Reproduce the data below in full. Nothing should differ from the original.
▬▬▬▬▬▬▬▬▬▬
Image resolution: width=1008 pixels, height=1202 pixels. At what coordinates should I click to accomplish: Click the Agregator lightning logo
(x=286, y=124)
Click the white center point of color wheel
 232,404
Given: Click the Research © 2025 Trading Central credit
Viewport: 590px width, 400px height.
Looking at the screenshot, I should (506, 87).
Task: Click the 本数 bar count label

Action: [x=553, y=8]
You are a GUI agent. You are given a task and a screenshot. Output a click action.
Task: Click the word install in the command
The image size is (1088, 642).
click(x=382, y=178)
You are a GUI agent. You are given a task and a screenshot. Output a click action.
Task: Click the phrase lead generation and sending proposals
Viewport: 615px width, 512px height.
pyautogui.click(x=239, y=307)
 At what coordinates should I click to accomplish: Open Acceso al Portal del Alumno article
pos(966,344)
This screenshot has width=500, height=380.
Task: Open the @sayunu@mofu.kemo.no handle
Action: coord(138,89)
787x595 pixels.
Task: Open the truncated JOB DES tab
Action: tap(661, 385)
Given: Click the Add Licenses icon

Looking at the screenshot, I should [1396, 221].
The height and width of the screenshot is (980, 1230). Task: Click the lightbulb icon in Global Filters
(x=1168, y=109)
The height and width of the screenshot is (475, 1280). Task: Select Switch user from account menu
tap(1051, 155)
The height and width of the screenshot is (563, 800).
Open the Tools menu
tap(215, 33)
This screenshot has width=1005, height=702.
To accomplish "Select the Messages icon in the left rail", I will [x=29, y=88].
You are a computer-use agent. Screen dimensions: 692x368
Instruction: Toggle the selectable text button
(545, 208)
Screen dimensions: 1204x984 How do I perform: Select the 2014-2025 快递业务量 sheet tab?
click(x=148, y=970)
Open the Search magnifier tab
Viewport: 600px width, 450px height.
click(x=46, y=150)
▬▬▬▬▬▬▬▬▬▬
▶ **Solution**
Image resolution: width=1008 pixels, height=1202 pixels. At what coordinates should I click to accomplish: Click the Agregator lightning logo
(x=286, y=124)
Click the white center point of color wheel
 232,404
Given: Click the Research © 2025 Trading Central credit
Viewport: 590px width, 400px height.
Looking at the screenshot, I should (506, 87).
Task: Click the 本数 bar count label

Action: [x=553, y=8]
You are a GUI agent. You are given a task and a screenshot. Output a click action.
Task: Click the word install in the command
The image size is (1088, 642).
click(x=382, y=178)
You are a GUI agent. You are given a task and a screenshot. Output a click action.
Task: Click the phrase lead generation and sending proposals
Viewport: 615px width, 512px height.
pyautogui.click(x=239, y=307)
 At what coordinates should I click to accomplish: Open Acceso al Portal del Alumno article
pos(966,344)
This screenshot has width=500, height=380.
Task: Open the @sayunu@mofu.kemo.no handle
Action: coord(138,89)
787x595 pixels.
Task: Open the truncated JOB DES tab
Action: tap(661, 385)
Given: Click the Add Licenses icon

Looking at the screenshot, I should [1396, 221].
The height and width of the screenshot is (980, 1230). Task: Click the lightbulb icon in Global Filters
(x=1168, y=109)
The height and width of the screenshot is (475, 1280). Task: Select Switch user from account menu
tap(1051, 155)
The height and width of the screenshot is (563, 800).
Open the Tools menu
tap(215, 33)
This screenshot has width=1005, height=702.
To accomplish "Select the Messages icon in the left rail", I will [x=29, y=88].
You are a computer-use agent. Screen dimensions: 692x368
Instruction: Toggle the selectable text button
(545, 208)
Screen dimensions: 1204x984 How do I perform: Select the 2014-2025 快递业务量 sheet tab?
click(x=148, y=970)
Open the Search magnifier tab
Viewport: 600px width, 450px height.
click(x=46, y=150)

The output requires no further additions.